Pl. 573 k, l; Map 2686

Plants annual (perennial farther south). Stems 60–150(–250) cm long, stiffly erect with ascending branches, strongly 4-angled, the angles and sometimes also the surfaces sparsely to moderately pubescent with nonglandular, strongly ascending hairs, usually strongly roughened to the touch. Leaves sessile or nearly so, the blades 2–10(–15) cm long, elliptic to elliptic-obovate, tapered to a slender, nonclasping base, rounded or angled to a bluntly or sharply pointed tip, the margins finely to coarsely toothed, often only above the midpoint, both surfaces moderately to densely pubescent with stiff, loosely ascending to more or less appressed, nonglandular, sometimes pustular-based hairs. Inflorescences solitary or in clusters of 3(5) spikes, noticeable as individual units, dense (the flowers strongly overlapping) but not appearing as headlike clusters, slender to moderately stout, 1–4 cm long, not elongating much with age. Bracts 2.5–4.0 mm long, usually slightly longer than the calyx, narrowly lanceolate to narrowly triangular. Calyces 2.0–3.5 mm long. Corollas 3–6 mm long, the outer surface densely hairy, narrowly trumpet-shaped, sometimes nearly tubular, purple to purplish blue, the tube slender, the limb 2–3 mm in diameter. Nutlets 1.2–1.8 mm long, oblong to elliptic-oblong in outline, the inner surface usually pale and with dense, minute papillae, the outer surface brown, with several longitudinal ridges, these with several cross-ridges toward the tip. 2n=28. May–October.

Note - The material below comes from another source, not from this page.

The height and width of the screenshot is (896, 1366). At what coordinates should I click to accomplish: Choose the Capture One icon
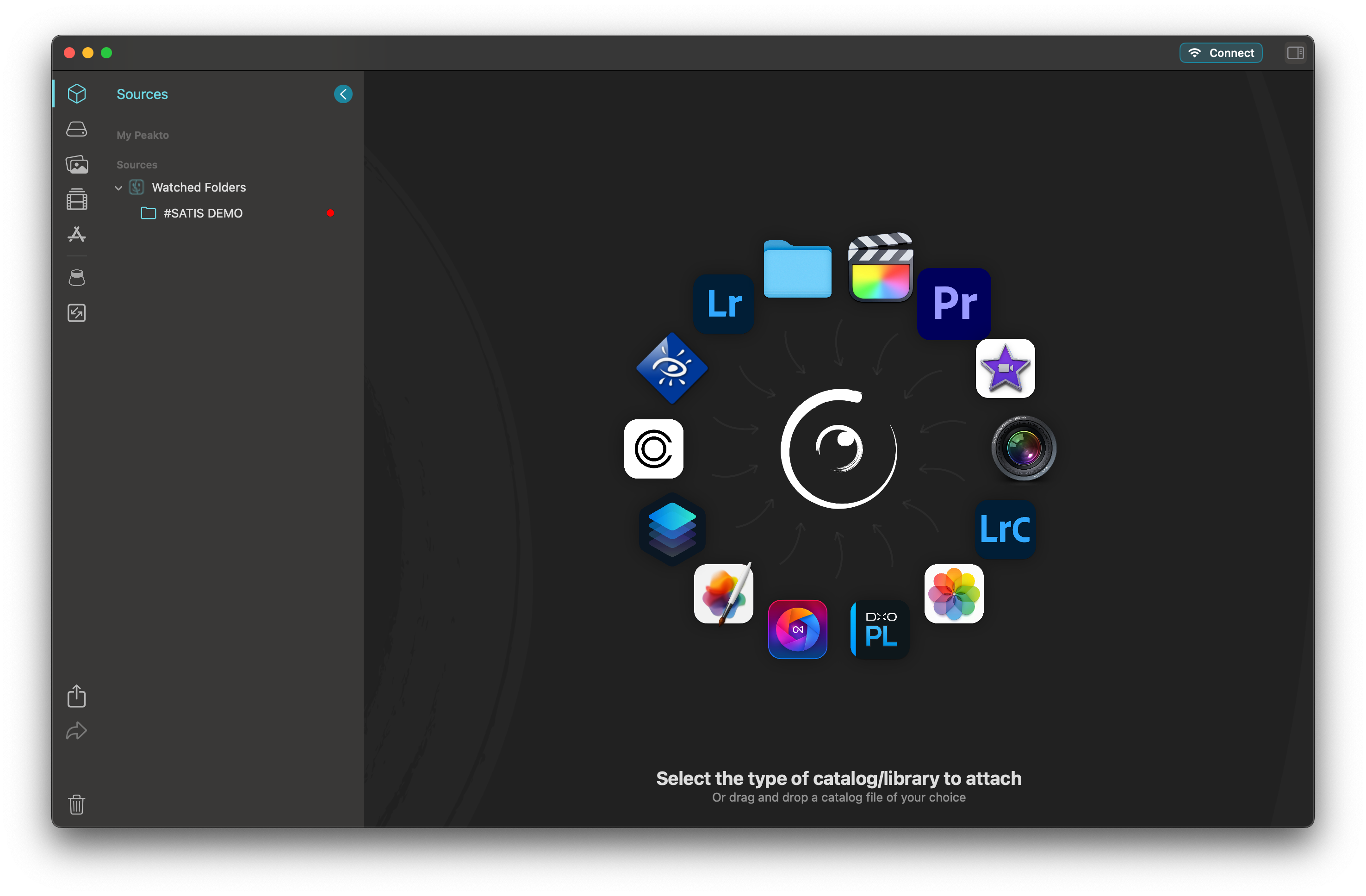pyautogui.click(x=653, y=448)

Introduced, known thus far only from the city of St. Louis (native of South America, introduced sporadically in the U.S., mostly in southeastern states; also Mexico, Caribbean Islands and in the Old World). Railroads.

This species was first reported for Missouri by Mühlenbach (1979) from his inventories of the St. Louis railyards. Moldenke (1982) reported another occurrence in Washington County without supplemental information or citation of a voucher specimen. No specimens could be located during the present study to support this claim.